Osnabrück. Wird bald schon bekannt, wer Julia Draganovic in der Leitung der Kunsthalle Osnabrück folgen wird? Osnabrücks Kulturvorstand Wolfgang Beckermann hat eine baldige Entscheidung angekündigt. Einstweilen wird Kuratorin Christel Schulte das Ausstellungshaus für den Übergang leiten.

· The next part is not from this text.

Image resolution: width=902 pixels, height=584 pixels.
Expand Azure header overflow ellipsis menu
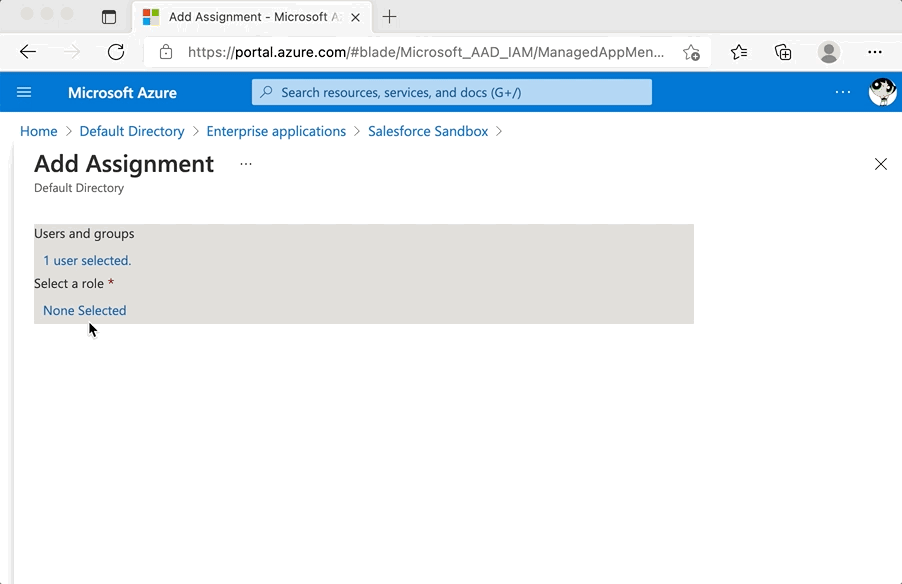pos(843,92)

Am nächsten Dienstag könnte es so weit sein: Nach den Worten von Osnabrücks Kulturvorstand Wolfgang Beckermann wird dann bekannt gegeben werden, wer Julia Draganovic in der Direktion der Kunsthalle Osnabrück nachfolgt. Am heutigen Freitag spricht die Stadt mit 38 Bewerberinnen und Bewerbern, am Dienstag wird die wichtige Kulturpersonalie im Verwaltungsausschuss beraten werden. „Wir wollen vor der Sommerpause eine Lösung finden“, machte Beckermann die Dringlichkeit klar.  Hier weiterlesen: Wehmütiger Abschied von Julia Draganovic im Friedenssaal.

Für den Übergang

Einstweilen steht fest, dass Christel Schulte, Kuratorin für Publikumsteilhabe und Lernen an der Kunsthalle, das Ausstellungshaus ab dem 1. Juli für eine Übergangszeit leiten wird. Nach ihren Worten wird das Ausstellungsprogramm wie geplant in diesem Jahr weitergehen. Neu aber ist, dass internationale Kuratoren Christel Schulte bei den kommenden Projekten helfen werden. Dabei kommen Namen ins Spiel, die dem Haus bereits verbunden sind. Christian Oxenius hatte den Cannakale Art Walk mit kuratiert, und Jan Tichy war mit einer eigenen Ausstellung in Osnabrück vertreten.

Mit Handabdrücken

Nach den Worten von Christel Schulte sollen beide Kuratoren jetzt wieder das Programm mitgestalten. Oxenius und Tichy werden als Kuratoren wirken, wenn es darum geht, die Ausstellung „Crossing Lines“ zu gestalten, die vom 24. August bis zum 3. November in der Kunsthalle laufen soll. Nach den Angaben wird die Ausstellung rund um Handabdrücke des Bauhauskünstlers László Moholy-Nagy konzipiert werden. In der Ausstellung werden Werke von Heba Y. Amin, Jakob Gautel, Olaf Holzapfel, Reuven Israel, Kostis Velonis und Jan Tichy gezeigt werden.  Hier weiterlesen: Auf dem Weg nach Rom - Julia Draganovic im Interview.

Kurator aus Luxemburg

Mit Enrico Lunghi wird ein weiterer Kurator für das Osnabrücker Ausstellungshaus tätig werden. Der Ausstellungsmacher, der bis 2016 das Musée d’Art Moderne in Luxemburg-Stadt geleitet hatte, soll die Ausstellung Filip Markiewicz: Celebration Factory III leiten, die vom 29. November bis zum 2. Februar 2020 gezeigt werden soll. Lunghi war 2016 von seinem Posten zurückgetreten, nachdem er bei einem Interview mit einer RTL-Reporterin aneinandergeraten war und sich den Vorwurf der Körperverletzung gefallen lassen musste. Lunghi sah sich von einer Diffamierungskampagne betroffen. Zahlreiche Künstler und Ausstellungsmacher sprangen dem Kurator seinerzeit mit Solidaritätsadressen bei.

Sieben Minuten

Christel Schulte kündigte für das Programm der Kunsthalle noch eine weitere Neuerung an. Im Juli werde die Ausstellungspause dafür genutzt, Osnabrücker Künstlerinnen und Künstlern die Möglichkeit zu geben, ihr Werk im dem Format „7 Minutes Studio“ der Öffentlichkeit digital zu präsentieren. Dieses Format weist auf die Tagung der internationalen Kuratorenvereinigung IKT voraus, die 2020 in Osnabrück stattfinden soll. Der Vereinigung gehören 500 Kuratorinnen und Kuratoren an. Bislang ist Julia Draganovic Präsidentin der IKT. Seit 2014 hat der Verband seine Geschäftsstelle in Osnabrück.